§ **Task prompt**: Counting from the line that holds "Car Culture and Lifestyle (469, 618)", return each line exactly, through and including the last line of the entries.

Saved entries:
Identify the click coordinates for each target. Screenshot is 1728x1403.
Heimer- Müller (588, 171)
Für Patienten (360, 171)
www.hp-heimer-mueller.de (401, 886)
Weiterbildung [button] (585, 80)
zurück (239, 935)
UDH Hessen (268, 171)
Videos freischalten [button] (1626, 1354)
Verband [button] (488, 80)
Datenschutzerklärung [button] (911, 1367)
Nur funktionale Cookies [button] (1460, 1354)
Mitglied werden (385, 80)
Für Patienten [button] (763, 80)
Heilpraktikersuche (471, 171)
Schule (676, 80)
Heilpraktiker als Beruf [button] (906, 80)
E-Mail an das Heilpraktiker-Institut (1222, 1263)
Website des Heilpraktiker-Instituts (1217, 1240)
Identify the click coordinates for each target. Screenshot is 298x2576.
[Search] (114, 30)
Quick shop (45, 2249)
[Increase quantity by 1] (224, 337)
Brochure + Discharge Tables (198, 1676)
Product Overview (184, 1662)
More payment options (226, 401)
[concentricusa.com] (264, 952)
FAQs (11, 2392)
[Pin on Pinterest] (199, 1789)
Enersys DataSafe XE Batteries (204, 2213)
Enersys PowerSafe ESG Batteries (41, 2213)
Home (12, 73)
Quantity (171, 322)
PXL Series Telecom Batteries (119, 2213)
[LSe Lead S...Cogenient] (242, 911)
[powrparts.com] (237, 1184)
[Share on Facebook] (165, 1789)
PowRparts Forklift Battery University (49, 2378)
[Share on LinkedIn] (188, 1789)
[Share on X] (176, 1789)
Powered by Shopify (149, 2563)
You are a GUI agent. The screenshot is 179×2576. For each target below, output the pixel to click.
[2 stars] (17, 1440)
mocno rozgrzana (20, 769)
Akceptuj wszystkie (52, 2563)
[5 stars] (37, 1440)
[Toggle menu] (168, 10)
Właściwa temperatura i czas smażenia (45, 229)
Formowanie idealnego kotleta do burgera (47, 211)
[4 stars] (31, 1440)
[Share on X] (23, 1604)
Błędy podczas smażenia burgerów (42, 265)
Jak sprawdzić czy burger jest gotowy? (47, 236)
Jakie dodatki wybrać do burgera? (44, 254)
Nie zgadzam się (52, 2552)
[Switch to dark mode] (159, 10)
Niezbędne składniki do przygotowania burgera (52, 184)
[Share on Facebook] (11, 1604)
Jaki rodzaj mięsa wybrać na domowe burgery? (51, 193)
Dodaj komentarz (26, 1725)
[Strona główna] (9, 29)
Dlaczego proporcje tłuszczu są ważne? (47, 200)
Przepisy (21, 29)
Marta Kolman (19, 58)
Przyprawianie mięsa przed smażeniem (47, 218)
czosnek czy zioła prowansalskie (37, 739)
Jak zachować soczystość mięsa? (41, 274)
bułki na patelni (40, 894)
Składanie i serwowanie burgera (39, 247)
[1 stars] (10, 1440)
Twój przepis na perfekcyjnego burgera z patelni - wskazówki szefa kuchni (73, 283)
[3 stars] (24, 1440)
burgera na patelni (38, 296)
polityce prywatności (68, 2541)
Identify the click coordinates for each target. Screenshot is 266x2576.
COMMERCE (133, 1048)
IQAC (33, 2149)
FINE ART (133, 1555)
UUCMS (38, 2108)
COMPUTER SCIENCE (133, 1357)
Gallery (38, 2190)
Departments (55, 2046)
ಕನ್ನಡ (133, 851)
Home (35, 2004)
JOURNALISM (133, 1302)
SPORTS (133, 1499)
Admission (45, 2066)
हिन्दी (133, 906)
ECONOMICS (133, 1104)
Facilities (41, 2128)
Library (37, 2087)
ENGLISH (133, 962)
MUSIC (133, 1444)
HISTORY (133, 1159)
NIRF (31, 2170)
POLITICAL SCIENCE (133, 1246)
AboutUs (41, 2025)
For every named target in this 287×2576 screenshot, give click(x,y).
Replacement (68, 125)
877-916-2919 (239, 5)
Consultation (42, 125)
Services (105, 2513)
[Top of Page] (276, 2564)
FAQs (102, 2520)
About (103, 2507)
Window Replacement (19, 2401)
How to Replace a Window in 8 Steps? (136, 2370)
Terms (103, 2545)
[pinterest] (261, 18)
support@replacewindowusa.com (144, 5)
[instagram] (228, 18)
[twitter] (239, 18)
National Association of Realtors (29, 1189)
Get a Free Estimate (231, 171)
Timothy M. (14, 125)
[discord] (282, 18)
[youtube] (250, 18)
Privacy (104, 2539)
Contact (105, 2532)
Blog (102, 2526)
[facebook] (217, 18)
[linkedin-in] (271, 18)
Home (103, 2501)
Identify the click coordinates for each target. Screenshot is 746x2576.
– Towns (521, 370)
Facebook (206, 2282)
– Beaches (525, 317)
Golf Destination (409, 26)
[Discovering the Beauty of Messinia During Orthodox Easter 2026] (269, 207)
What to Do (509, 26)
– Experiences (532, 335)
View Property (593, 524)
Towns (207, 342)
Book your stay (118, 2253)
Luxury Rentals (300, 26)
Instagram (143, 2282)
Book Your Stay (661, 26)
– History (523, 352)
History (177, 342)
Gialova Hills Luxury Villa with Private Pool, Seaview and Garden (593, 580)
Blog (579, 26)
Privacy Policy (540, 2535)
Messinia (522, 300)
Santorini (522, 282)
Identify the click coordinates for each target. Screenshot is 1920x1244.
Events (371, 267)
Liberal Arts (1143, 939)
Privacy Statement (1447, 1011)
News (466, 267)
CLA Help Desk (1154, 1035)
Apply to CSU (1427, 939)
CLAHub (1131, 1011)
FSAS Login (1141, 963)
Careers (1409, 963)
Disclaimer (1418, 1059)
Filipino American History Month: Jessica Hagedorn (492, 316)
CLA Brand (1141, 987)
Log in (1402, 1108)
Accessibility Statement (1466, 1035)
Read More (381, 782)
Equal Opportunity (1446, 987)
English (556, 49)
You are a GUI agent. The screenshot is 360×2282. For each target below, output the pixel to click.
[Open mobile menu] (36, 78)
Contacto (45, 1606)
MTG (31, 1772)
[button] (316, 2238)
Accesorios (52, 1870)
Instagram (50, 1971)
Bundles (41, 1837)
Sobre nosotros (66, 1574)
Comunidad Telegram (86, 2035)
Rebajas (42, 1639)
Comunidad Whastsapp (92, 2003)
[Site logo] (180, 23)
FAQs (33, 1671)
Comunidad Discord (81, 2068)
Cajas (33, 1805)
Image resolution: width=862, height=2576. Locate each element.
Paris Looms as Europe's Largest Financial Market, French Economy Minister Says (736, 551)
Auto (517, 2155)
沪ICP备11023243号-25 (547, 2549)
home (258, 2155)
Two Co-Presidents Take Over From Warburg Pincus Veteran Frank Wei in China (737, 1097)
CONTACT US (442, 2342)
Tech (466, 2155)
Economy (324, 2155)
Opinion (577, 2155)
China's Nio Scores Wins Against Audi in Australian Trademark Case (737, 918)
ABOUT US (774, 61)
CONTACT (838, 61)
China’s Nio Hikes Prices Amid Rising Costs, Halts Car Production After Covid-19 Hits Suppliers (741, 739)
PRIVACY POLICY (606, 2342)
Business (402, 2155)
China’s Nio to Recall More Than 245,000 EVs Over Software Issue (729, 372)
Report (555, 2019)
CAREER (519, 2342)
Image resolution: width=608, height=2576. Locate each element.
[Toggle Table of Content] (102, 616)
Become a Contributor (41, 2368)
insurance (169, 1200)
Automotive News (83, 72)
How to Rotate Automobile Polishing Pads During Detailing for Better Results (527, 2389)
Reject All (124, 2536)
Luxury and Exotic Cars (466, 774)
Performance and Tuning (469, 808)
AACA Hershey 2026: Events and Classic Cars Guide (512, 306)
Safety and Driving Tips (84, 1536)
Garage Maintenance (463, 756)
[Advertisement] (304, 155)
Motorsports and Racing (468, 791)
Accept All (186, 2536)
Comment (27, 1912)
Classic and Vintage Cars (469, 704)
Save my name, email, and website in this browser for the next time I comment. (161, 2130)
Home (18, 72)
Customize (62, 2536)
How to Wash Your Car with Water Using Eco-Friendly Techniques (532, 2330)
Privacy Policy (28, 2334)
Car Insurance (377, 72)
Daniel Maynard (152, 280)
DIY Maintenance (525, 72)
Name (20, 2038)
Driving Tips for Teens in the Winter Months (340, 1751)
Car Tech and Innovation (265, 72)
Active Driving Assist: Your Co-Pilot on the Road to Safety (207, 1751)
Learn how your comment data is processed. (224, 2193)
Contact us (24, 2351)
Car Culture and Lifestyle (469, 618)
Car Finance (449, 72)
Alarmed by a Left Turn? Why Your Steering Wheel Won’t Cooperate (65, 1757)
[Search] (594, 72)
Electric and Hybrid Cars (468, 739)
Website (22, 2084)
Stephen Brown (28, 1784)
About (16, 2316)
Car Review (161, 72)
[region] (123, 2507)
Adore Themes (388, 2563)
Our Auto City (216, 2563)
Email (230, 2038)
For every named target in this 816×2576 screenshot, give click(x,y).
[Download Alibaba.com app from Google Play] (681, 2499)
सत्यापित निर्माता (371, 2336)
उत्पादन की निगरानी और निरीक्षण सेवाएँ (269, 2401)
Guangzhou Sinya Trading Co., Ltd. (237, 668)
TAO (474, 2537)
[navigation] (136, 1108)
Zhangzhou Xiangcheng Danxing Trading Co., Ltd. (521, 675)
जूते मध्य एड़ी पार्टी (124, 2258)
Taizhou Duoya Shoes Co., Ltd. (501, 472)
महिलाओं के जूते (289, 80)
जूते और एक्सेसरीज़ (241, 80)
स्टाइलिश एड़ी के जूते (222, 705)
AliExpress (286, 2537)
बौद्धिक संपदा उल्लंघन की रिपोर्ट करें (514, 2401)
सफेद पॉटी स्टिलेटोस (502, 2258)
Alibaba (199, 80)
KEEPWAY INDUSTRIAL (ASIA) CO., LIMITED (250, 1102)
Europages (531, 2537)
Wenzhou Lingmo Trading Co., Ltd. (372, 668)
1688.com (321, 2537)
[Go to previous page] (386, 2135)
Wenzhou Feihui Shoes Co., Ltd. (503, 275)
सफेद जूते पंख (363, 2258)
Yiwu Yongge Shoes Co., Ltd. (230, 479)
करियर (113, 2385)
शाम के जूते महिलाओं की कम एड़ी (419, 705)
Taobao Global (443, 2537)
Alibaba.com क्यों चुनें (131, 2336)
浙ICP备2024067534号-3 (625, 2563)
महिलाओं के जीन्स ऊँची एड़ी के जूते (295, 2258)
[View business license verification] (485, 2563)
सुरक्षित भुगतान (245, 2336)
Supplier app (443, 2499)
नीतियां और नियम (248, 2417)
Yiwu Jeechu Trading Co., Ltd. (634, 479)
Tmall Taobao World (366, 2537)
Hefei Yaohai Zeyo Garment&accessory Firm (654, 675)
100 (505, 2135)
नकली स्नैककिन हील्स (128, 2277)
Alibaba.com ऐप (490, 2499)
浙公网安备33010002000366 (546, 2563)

§ **Reply to the exercise**:
Car Culture and Lifestyle (469, 618)
Car Finance (449, 72)
Alarmed by a Left Turn? Why Your Steering Wheel Won’t Cooperate (65, 1757)
[Search] (594, 72)
Electric and Hybrid Cars (468, 739)
Website (22, 2084)
Stephen Brown (28, 1784)
About (16, 2316)
Car Review (161, 72)
[region] (123, 2507)
Adore Themes (388, 2563)
Our Auto City (216, 2563)
Email (230, 2038)
For every named target in this 816×2576 screenshot, give click(x,y).
[Download Alibaba.com app from Google Play] (681, 2499)
सत्यापित निर्माता (371, 2336)
उत्पादन की निगरानी और निरीक्षण सेवाएँ (269, 2401)
Guangzhou Sinya Trading Co., Ltd. (237, 668)
TAO (474, 2537)
[navigation] (136, 1108)
Zhangzhou Xiangcheng Danxing Trading Co., Ltd. (521, 675)
जूते मध्य एड़ी पार्टी (124, 2258)
Taizhou Duoya Shoes Co., Ltd. (501, 472)
महिलाओं के जूते (289, 80)
जूते और एक्सेसरीज़ (241, 80)
स्टाइलिश एड़ी के जूते (222, 705)
AliExpress (286, 2537)
बौद्धिक संपदा उल्लंघन की रिपोर्ट करें (514, 2401)
सफेद पॉटी स्टिलेटोस (502, 2258)
Alibaba (199, 80)
KEEPWAY INDUSTRIAL (ASIA) CO., LIMITED (250, 1102)
Europages (531, 2537)
Wenzhou Lingmo Trading Co., Ltd. (372, 668)
1688.com (321, 2537)
[Go to previous page] (386, 2135)
Wenzhou Feihui Shoes Co., Ltd. (503, 275)
सफेद जूते पंख (363, 2258)
Yiwu Yongge Shoes Co., Ltd. (230, 479)
करियर (113, 2385)
शाम के जूते महिलाओं की कम एड़ी (419, 705)
Taobao Global (443, 2537)
Alibaba.com क्यों चुनें (131, 2336)
浙ICP备2024067534号-3 (625, 2563)
महिलाओं के जीन्स ऊँची एड़ी के जूते (295, 2258)
[View business license verification] (485, 2563)
सुरक्षित भुगतान (245, 2336)
Supplier app (443, 2499)
नीतियां और नियम (248, 2417)
Yiwu Jeechu Trading Co., Ltd. (634, 479)
Tmall Taobao World (366, 2537)
Hefei Yaohai Zeyo Garment&accessory Firm (654, 675)
100 (505, 2135)
नकली स्नैककिन हील्स (128, 2277)
Alibaba.com ऐप (490, 2499)
浙公网安备33010002000366 (546, 2563)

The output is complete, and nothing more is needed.